Indeed, the business section of the Sky News website included news of record Christmas sales for supermarkets, news of mortgage rates being reduced to below 4% (for some), and the UK service sector experiencing rather unexpected levels of optimism too. And there was even news that the rise in interest rates recently experienced has been a “net positive” for the overall British economy.

These findings – alongside other factors such as the reduction in National Insurance from January, and the third significant rise in the National Living Wage in April – might suggest that employers should lessen their recent focus on the financial wellbeing of their workers. Yet, as ever, the headline averages overlook the financial challenges still facing millions of individual workers.

Who benefits?

The reality is that many of the above financial improvements are falling at either end of the income scale.

The high-paid will benefit far more from the reduction in National Insurance than those on middle and low incomes, and those with significant savings and little debt (typically higher-paid and/or older workers) are likely to be the employed grouping that benefits most from higher interest rates (as is shown in this chart from The Resolution Foundation):

At the other end of the income scale the low-paid are set to benefit from another significant hike in the National Living Wage come April. This latest increase of nearly 10% (and 28% over the last three years) will certainly make a significant difference to many of the poorest working families in the United Kingdom.

The squeezed middle


Yet that leaves the millions of workers in the middle of the income spectrum who benefit far less from the measures mentioned, and who are often those shouldering the biggest mortgage burden* since the early 1990s too.

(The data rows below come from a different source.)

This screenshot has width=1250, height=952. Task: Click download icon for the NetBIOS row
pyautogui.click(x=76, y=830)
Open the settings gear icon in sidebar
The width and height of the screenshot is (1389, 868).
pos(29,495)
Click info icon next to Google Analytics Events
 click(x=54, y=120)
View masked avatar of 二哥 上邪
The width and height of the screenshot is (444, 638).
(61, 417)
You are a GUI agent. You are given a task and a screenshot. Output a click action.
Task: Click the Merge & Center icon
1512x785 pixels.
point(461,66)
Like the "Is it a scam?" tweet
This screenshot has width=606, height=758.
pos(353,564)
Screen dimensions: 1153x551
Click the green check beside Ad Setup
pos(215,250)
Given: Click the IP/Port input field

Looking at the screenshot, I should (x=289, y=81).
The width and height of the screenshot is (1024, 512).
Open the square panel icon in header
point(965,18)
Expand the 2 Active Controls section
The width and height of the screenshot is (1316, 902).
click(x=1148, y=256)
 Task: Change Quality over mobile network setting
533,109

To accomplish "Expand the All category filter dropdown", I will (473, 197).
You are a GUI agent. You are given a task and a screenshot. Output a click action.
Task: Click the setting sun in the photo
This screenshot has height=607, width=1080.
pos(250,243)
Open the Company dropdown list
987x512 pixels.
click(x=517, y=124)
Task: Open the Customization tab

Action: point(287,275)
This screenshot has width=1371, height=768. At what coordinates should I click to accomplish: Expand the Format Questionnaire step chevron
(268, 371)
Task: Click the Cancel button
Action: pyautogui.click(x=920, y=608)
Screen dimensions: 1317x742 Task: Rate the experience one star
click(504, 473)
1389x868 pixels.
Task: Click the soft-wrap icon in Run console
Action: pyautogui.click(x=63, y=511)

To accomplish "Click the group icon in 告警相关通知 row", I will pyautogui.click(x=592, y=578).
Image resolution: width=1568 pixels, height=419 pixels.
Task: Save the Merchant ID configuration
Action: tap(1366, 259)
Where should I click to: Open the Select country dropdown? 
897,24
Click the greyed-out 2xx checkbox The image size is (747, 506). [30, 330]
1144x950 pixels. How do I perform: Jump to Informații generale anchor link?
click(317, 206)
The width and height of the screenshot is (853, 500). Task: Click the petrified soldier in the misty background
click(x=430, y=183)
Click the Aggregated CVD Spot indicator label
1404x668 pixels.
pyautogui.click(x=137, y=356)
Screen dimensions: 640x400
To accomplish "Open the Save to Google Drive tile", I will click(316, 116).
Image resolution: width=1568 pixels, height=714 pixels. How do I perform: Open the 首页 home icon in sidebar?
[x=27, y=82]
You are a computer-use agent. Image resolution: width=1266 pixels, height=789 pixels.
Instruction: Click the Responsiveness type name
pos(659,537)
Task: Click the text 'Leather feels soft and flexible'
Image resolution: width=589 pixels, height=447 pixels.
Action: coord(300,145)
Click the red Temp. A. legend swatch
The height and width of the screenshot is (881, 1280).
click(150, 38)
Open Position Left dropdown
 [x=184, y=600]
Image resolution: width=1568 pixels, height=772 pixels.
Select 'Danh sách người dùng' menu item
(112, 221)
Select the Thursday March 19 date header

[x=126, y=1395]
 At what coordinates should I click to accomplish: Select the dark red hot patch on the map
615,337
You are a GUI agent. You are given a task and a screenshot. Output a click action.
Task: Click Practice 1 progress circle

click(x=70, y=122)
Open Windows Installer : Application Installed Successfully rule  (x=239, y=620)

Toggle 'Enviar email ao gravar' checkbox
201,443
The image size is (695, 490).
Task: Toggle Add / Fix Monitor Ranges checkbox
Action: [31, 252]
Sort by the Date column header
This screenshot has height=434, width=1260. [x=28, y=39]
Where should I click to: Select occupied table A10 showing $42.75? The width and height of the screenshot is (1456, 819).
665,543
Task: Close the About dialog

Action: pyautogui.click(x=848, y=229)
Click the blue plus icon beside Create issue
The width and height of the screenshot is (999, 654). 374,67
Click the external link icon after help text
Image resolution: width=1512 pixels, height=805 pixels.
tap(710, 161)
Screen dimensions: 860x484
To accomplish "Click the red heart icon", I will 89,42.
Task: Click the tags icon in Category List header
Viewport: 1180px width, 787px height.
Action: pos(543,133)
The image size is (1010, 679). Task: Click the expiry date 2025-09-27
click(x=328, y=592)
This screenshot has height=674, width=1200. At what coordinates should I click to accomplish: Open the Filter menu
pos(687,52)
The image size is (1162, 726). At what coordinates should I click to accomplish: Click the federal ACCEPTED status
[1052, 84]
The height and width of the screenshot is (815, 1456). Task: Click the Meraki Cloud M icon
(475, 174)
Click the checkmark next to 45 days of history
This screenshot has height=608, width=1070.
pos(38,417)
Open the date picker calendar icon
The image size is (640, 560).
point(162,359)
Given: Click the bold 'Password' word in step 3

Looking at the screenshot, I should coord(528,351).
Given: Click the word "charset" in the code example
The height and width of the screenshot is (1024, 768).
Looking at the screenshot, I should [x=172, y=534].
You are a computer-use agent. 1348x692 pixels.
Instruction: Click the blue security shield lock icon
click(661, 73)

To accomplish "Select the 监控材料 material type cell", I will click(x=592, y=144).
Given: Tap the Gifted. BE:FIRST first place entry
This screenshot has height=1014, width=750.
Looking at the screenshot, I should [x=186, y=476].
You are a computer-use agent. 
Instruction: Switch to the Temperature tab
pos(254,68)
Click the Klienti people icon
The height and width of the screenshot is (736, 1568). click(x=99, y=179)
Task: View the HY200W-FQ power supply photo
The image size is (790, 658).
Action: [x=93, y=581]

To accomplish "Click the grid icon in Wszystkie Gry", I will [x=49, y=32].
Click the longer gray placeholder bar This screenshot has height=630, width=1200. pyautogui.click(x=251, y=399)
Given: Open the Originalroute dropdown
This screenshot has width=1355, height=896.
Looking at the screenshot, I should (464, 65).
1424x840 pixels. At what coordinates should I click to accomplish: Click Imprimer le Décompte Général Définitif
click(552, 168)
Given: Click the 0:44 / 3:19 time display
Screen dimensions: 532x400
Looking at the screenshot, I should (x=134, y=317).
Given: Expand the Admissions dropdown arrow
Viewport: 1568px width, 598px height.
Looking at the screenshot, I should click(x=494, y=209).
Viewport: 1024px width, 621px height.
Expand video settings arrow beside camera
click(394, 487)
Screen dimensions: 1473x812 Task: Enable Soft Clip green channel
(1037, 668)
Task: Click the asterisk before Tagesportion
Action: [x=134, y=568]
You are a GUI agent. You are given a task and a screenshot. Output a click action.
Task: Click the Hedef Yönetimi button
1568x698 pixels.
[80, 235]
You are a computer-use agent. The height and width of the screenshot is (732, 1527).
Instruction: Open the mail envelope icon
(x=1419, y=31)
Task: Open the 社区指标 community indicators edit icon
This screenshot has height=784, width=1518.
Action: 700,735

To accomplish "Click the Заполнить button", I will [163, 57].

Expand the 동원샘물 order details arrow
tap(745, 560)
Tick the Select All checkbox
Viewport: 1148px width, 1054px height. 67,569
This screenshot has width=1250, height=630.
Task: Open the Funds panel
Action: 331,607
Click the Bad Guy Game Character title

Whilst retail mortgage rates are now falling, they are still far higher than they were just a couple of years ago. This matters, because around half of the UK mortgage book is currently protected by fixed-rate deals secured when The Bank of England base rate was at a 300-year historic low. Many of these deals will end in 2024, leaving those households facing a significant monthly cost shock.

And yes, the inflation rate is now reducing – yet prices are still rising (it is inflation not deflation). It follows that the (admittedly) lower levels of inflation in 2024 will only bake-in the price increases that working families have already absorbed.

Not a new problem

The reality is that millions of workers – and particularly those in the (in)famous “squeezed middle” – will still be struggling financially this year, adding to a problem that has dogged the UK economy for most of this century.

For so-called “real” wages (pay adjusted for inflation) have flatlined in the UK ever since the financial crisis of 2007. This stagnation of income (and by extension living standards) for working people is unprecedented, and can be seen in this chart from The Resolution Foundation below:

Even at the end of the current calendar year real wages are likely to be at a similar level to that seen way back in 2006. This only serves to reinforce the message that the cost-of-living and cost-of-borrowing crisis remains very much “in play” for so many or your employees this year.

Stay focussed!

So, it may be a mistake for HR professionals to consider workforce financial wellbeing a lesser priority in 2024.

The truth is that the pressures on wellbeing – be that financial, physical, mental, or even social – are now perhaps more intense than they have been for many, many years, and are likely to persist throughout the rest of the decade.

Any, or all, of these issues can impact productivity, so it remains very much in the employer’s interest to support all such concerns robustly and effectively wherever possible.

Steve Herbert is an award-winning HR commentator and Employee Benefits expert.

*Mortgage Burden:  The percentage of monthly salary spent on mortgage costs.